The first method is using matrix representations. I use the matrix of P and generate P^2.
Then I compute

$$\varphi(x,0)^*,P^2,\varphi(x,0)$$

and end up with an expresion like

$$-3+2/3*\sqrt{2}cos (2wt)$$

The second method is using the creation and annhilitation operators a+ and a.

$$P^2=a^{+}a^{+}+aa-a^{+}a-aa^{+}$$

$$\phi(x)_na^{+}a^{+}\phi(x)_m=\sqrt{(n+1)(n+2)}\phi(x)_{n,m+2}$$
$$\phi(x)_naa\phi(x)_m=\sqrt{(n-1)(n)}\phi(x)_{n,m-2}$$
$$\phi(x)_na^{+}a\phi(x)_m=n\phi(x)_{n,m}$$
$$\phi(x)_naa^{+}\phi(x)_m=(n+1)\phi(x)_{n,m}$$

But here I only get values for

$$\phi(x)_0,\phi(x)_0;\phi(x)_2,\phi(x)_2;\phi(x)_3,\phi(x)_3$$
those are giving a number and
$$\phi(x)_2,\phi(x)_0$$
which is giving an expression like a*exp(2jwt)

The question is: where is the other exp(-2jwt) to form the cos(2wt) of the other solution and why I don't get the same result ... I guess I have to normalise somewhere.

 

[Cyosis]

How do you get a time dependence in your answer?
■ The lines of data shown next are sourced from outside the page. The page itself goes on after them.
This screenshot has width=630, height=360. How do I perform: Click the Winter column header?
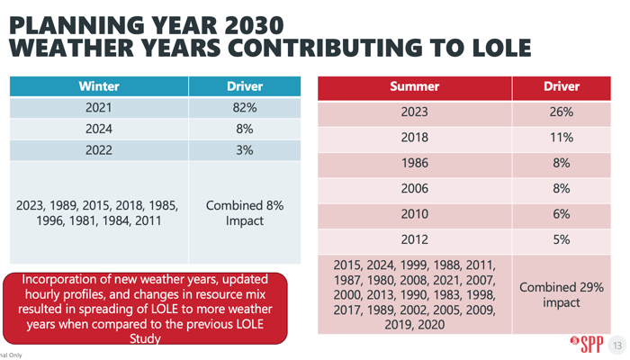point(99,86)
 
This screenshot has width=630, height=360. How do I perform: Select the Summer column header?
point(414,87)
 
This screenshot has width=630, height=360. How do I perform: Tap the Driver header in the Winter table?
point(245,86)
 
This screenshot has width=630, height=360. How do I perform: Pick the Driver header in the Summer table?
point(561,87)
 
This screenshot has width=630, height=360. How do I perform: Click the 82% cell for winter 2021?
point(245,108)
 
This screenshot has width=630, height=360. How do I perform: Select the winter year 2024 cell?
point(99,129)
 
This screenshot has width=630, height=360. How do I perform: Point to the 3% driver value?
point(245,149)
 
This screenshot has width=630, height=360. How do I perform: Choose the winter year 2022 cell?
point(99,149)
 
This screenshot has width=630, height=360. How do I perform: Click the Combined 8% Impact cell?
point(245,212)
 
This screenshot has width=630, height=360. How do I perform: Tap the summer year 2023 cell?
point(414,112)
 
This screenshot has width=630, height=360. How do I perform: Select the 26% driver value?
point(561,112)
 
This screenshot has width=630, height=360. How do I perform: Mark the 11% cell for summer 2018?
point(561,138)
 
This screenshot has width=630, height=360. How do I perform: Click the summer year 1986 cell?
point(414,164)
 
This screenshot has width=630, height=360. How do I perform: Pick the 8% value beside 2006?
point(561,189)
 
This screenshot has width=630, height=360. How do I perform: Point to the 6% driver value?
point(561,215)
You want to calculate the kinetic energy of a harmonic oscillator so using the creation and annihilation operator is a smart thing to do.
Ignoring all constants, you want to calculate $\langle \varphi |p^2|\varphi \rangle$. You know that, assuming $\phi_n$ is normalized, that $\langle \phi_n |\phi_m\rangle=\delta_{nm}$. Therefore every term will just be a number.

$$\phi(x)_2,\phi(x)_0$$
which is giving an expression like a*exp(2jwt)

How did you get this?

 

[castlemaster]

You are right, the energy should be constant in time.

Then

$$\phi(x)_0a^{+}a^{+}\phi(x)_2=0$$

because the functions of the basis are orthonormal?

 

[Cyosis]

Yes that is correct. On top of that $a^{+}a^{+}\phi(x)_2$ would yield $const*\phi(x)_4$, which isn't even an allowed state in this problem. Same for $a \phi_0$ etc.

 

[castlemaster]

yes, i wanted to put

$$\phi(x)_2a^{+}a^{+}\phi(x)_0=0$$

this gives an allowed state right?

 

[Cyosis]

Yes, because $a^{+}a^{+}\phi(x)_0=const*\phi(x)_2$ and $\phi(x)_2$ is a part of $\varphi(x,0)$. The entire thing should yield $\sqrt{2}$.